◆ Exercise instructions
Rewrite the lines starting at the one containing "Viewport: 356px width, 285px height." and ending at the last line, putting "dial" in place of "knob" and changing nothing else. Leave out the pictures.

[Start Materials provided]

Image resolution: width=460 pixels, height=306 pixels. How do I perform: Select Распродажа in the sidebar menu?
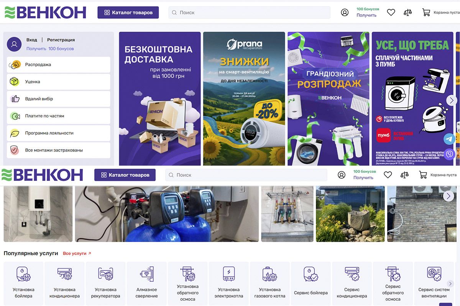pos(38,65)
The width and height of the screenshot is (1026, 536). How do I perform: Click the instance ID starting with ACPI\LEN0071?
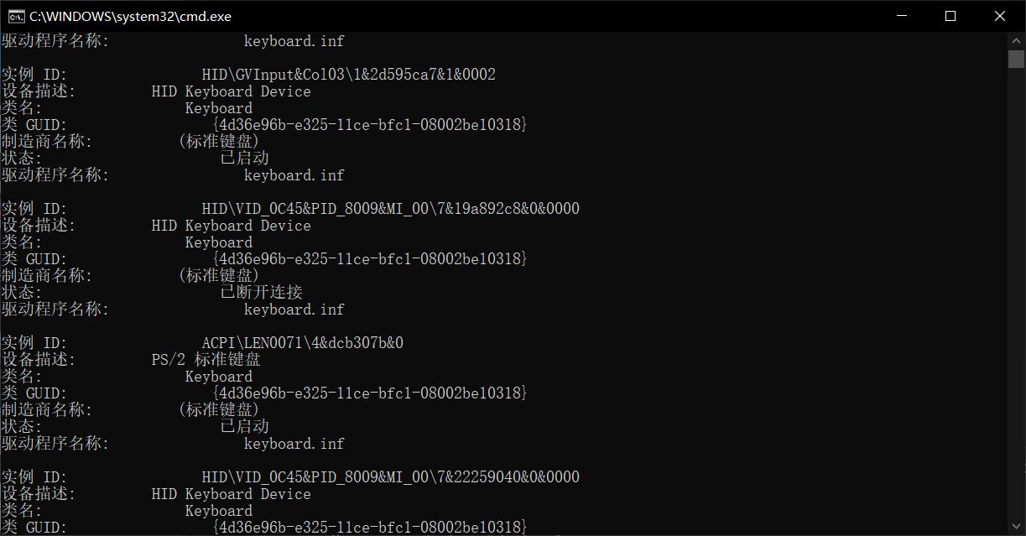pos(302,342)
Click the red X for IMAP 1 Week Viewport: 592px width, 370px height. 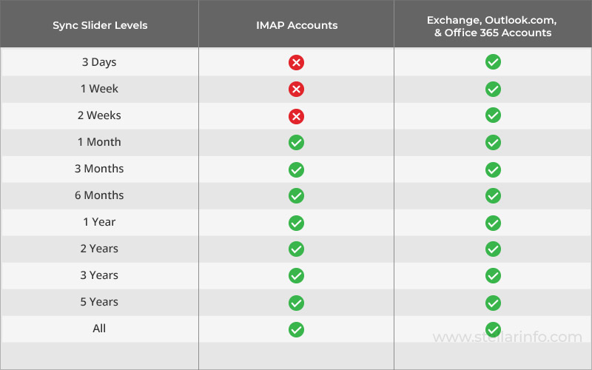click(296, 89)
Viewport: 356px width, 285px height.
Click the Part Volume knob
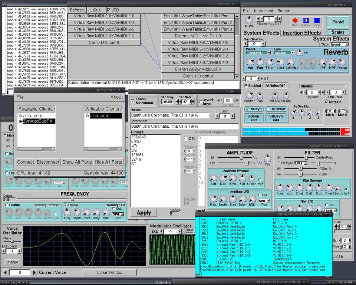pyautogui.click(x=249, y=95)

[End Materials provided]

◆ Answer to the problem
Viewport: 356px width, 285px height.
Click the Part Volume dial
pyautogui.click(x=249, y=95)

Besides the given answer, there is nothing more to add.